YouTube Publicado por Mike Nizza en The Lead, columna de The New York Times.

If all had gone according to plan, Pakistan would have been the latest government taking part in an unsettling trend from Brazil to Thailand: YouTube blocking. Unlike its predecessors, though, Pakistan also affected thousands of people beyond its borders. In case you were wondering on Sunday why you couldn’t watch the video clip of the moment – President Nicolas Sarkozy telling a man to “get lost” – YouTube’s answer was simple: Pakistan. Here is what the company had to say, via CNet:

“For about two hours, traffic to YouTube was routed according to erroneous Internet Protocols,” said YouTube spokesperson Ricardo Reyes in a statement. “Many users around the world could not access our site. We have determined that the source of these events was a network in Pakistan. We are investigating and working with others in the Internet community to prevent this from happening again.”

Now that online video junkies have their favorite Web site back in good fettle, a more serious problem comes to the fore than boredom – Internet security.

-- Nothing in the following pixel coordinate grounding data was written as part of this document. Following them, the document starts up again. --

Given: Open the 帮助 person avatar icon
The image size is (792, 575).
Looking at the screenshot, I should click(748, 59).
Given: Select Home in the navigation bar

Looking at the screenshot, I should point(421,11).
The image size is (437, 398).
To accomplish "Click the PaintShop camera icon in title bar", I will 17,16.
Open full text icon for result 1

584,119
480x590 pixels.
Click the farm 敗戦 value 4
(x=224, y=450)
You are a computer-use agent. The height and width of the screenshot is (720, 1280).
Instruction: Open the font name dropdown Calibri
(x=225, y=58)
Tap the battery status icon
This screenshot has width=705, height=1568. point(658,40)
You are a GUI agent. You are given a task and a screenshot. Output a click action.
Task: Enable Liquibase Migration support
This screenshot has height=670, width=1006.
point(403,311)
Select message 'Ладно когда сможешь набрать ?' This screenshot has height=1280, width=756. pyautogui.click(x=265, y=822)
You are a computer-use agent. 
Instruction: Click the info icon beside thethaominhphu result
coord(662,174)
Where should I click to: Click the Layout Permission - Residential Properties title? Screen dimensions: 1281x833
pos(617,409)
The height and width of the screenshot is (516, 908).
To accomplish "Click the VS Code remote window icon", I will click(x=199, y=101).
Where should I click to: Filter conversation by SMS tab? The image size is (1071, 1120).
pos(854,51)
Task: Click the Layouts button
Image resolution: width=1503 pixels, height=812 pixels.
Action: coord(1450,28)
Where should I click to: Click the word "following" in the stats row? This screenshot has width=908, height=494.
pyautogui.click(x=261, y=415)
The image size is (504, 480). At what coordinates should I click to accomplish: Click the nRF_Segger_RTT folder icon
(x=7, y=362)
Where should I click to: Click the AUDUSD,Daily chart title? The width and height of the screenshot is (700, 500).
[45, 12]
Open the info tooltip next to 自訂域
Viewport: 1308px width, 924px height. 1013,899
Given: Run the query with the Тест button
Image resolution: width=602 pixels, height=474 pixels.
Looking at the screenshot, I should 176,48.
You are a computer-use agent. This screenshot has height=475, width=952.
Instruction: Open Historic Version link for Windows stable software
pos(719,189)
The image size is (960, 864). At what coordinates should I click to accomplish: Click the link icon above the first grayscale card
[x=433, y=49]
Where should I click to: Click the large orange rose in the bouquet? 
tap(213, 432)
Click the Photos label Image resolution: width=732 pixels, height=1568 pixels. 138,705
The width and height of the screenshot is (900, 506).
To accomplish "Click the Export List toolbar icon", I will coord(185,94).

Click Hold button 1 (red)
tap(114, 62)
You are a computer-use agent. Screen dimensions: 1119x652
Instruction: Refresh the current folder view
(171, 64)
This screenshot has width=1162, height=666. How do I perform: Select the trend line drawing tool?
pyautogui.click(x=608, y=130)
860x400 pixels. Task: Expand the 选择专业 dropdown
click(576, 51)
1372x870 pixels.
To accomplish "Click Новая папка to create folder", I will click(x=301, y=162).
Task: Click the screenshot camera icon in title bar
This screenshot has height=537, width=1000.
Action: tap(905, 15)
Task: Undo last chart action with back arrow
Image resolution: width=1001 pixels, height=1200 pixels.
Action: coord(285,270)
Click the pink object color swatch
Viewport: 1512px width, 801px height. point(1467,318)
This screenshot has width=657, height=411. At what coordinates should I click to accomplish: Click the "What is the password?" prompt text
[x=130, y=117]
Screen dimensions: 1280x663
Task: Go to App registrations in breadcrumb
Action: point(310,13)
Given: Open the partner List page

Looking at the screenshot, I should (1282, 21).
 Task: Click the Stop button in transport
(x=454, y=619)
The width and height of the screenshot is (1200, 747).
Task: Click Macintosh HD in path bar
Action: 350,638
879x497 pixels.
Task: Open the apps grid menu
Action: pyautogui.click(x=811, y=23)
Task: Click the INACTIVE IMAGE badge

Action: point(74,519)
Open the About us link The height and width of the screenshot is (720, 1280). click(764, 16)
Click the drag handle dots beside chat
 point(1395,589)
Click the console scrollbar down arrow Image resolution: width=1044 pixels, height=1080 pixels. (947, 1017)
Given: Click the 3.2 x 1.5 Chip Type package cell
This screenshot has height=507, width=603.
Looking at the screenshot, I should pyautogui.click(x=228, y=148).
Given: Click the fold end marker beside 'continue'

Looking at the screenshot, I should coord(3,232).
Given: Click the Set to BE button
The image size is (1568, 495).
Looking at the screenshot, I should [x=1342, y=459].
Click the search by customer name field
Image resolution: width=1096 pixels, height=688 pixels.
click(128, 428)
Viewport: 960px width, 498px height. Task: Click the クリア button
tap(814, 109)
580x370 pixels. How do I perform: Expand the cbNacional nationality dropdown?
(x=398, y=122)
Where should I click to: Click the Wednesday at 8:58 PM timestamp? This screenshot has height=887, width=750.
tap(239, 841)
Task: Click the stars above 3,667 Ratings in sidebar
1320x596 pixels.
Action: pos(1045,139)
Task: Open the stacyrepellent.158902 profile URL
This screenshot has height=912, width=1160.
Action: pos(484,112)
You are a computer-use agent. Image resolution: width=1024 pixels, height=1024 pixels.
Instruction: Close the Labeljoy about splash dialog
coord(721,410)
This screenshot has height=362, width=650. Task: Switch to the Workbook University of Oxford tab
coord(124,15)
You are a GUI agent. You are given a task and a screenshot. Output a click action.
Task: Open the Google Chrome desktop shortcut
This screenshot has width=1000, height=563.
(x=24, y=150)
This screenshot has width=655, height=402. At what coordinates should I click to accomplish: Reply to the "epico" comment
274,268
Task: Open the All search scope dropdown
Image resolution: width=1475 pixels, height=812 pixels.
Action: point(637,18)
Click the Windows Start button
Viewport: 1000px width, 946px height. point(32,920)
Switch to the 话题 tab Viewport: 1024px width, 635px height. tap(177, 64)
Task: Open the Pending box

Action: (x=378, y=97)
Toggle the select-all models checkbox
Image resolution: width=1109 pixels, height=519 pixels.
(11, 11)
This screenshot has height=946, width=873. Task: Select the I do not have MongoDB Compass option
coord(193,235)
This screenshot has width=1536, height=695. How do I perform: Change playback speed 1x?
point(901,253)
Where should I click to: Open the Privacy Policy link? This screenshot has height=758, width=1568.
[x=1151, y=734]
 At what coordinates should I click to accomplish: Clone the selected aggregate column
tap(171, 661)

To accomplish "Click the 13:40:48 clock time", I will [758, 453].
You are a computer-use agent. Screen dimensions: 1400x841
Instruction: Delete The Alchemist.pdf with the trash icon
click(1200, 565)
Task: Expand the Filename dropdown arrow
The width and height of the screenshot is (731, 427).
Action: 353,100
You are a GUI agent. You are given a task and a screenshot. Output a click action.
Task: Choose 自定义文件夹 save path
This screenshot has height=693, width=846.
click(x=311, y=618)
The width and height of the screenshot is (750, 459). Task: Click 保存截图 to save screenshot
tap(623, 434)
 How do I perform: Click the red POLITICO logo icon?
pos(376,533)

“There will definitely be some fallout from this,” wrote Darren Waters, a technology reporter for BBC News. “It would seem that all it takes to hijack a website globally is [...] a piggyback chain of confusion” at Internet service providers.

The chain of confusion started when Pakistan’s Internet tinkering was copied to an affiliated I.S.P. in Hong Kong, which copied it to other companies routing Internet requests across the world.

Experts on Internet routing agreed on their mailing list that the spread of the YouTube-blocking beyond Pakistan was an accident, according to Ars Technica, an erudite technology site that describes the incident in its full technical glory.

Another network experts told BBC News, “This was probably a simple mistake by an engineer at Pakistan Telecom.” (Wait until the boss finds out about this!)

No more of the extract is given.